Forms and sizes of spicules are highly diverse (Boury-Esnault and Rützler 1997). Because the morphology of the spicules differs species-specifically, they are used as a major taxonomic character. However, very little is known about the molecular mechanism(s) that determine the position and arrangement of the spicules within the demosponge skeleton (Uriz et al. 2003). Based on experimental evidence, it was proposed that collagen fibrils, adhesive proteins, and polysaccharides are those elements that transport the spicules to their functional position within the sponge body (Garrone 1978,1984,1998). However, structural macromolecules that regulate and control the growth of spicules remained obscure, very likely because growth of spicules is a rapid process. It was calculated that longitudinal growth of spicules proceeds at a velocity of 5 μm/hr (Weissenfels 1989). Investigation of spicule formation under controlled conditions became possible after the successful establishment of the sponge tissue culture system, a special form of three-dimensional cell aggregates. These aggregates are composed of proliferating and differentiating cells (termed primmorph system) (Müller et al. 1999).

▶ _DATASET ENTRIES_:
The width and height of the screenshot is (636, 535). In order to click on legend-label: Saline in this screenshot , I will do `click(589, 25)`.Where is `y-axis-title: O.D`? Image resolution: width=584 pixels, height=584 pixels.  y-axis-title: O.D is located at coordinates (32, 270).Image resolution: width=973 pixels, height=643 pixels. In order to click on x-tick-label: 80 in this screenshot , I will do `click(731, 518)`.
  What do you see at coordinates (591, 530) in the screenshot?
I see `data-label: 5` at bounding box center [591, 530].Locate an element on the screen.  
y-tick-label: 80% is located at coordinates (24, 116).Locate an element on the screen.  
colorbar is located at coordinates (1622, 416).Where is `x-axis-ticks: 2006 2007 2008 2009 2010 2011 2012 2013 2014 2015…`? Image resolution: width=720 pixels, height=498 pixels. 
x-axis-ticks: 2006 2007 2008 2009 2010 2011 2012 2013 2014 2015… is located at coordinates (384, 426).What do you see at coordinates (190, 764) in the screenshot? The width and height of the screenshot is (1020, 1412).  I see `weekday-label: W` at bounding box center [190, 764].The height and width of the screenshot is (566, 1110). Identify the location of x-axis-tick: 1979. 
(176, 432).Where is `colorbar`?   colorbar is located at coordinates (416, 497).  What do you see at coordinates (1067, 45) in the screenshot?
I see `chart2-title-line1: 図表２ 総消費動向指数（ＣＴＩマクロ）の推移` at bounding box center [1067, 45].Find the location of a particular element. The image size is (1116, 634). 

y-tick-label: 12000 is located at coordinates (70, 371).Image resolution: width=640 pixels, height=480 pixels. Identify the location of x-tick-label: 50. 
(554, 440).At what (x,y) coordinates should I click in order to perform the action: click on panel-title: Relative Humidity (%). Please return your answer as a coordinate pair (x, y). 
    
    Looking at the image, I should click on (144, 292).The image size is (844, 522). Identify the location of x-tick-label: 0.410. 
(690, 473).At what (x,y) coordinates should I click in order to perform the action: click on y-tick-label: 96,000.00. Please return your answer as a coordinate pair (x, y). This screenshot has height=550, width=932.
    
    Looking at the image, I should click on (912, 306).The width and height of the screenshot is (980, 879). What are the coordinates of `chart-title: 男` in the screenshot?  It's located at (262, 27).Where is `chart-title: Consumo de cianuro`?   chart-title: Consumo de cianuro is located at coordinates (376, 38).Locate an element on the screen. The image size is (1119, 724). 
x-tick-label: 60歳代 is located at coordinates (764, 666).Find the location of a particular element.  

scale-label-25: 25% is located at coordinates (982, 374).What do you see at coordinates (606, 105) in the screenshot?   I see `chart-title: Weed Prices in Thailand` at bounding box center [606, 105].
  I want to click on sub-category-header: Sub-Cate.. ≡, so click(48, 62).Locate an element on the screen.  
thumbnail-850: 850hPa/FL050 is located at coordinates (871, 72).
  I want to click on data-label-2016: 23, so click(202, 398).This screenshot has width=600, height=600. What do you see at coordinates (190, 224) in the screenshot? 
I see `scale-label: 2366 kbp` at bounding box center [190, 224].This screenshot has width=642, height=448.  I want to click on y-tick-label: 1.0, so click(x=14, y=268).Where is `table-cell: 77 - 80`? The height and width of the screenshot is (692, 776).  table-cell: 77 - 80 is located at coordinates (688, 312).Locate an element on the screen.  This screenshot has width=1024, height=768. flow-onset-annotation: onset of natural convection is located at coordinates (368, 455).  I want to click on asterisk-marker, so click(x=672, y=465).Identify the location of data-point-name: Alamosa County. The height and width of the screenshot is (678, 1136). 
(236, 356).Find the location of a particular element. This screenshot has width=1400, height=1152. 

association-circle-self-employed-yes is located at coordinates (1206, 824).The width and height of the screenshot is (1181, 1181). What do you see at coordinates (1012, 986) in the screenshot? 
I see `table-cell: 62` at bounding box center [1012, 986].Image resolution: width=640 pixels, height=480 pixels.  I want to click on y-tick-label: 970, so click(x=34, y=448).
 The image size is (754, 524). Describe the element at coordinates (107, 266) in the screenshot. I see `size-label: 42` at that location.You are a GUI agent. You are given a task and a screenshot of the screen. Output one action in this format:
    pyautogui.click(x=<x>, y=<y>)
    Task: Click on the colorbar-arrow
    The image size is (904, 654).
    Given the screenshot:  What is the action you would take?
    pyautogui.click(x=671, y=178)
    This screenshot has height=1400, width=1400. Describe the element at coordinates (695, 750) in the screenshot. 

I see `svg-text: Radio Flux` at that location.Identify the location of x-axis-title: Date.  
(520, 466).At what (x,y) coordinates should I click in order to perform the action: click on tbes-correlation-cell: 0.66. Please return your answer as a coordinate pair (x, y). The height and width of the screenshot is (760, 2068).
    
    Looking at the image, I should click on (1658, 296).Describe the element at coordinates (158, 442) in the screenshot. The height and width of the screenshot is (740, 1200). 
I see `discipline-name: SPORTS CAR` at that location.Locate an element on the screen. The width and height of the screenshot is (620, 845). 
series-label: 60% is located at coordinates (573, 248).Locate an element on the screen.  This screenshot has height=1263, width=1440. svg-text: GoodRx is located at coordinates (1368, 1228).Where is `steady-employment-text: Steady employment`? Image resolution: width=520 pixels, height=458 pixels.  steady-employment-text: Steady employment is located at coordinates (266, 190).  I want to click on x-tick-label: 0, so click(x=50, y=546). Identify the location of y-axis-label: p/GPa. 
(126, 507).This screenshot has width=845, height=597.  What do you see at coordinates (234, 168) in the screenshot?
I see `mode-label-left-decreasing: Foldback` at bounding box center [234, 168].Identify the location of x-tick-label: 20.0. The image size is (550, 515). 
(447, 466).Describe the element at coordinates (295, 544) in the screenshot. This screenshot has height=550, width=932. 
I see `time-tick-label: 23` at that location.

▶ _TASKS FOR THIS EXERCISE_:
1 – Does the spicule passage agree with each statement? Answer yes or no for each, and quote the deciding words.
(a) Spicule morphology serves as a major taxonomic character.
(b) The molecular mechanisms that set the position of spicules in the demosponge skeleton are well understood.
(c) Spicules were calculated to grow lengthwise at 5 μm per minute.
2 – In the spicule passage, what name is given to the three-dimensional cell aggregates of proliferating and differentiating cells?
Rely only on the spicule passage, not on the material.

▶ _SOLVED TASKS_:
1 –
(a) Yes: "they are used as a major taxonomic character."
(b) No: "very little is known about the molecular mechanism(s) that determine the position and arrangement of the spicules within the demosponge skeleton."
(c) No: "longitudinal growth of spicules proceeds at a velocity of 5 μm/hr."

2 – The primmorph system.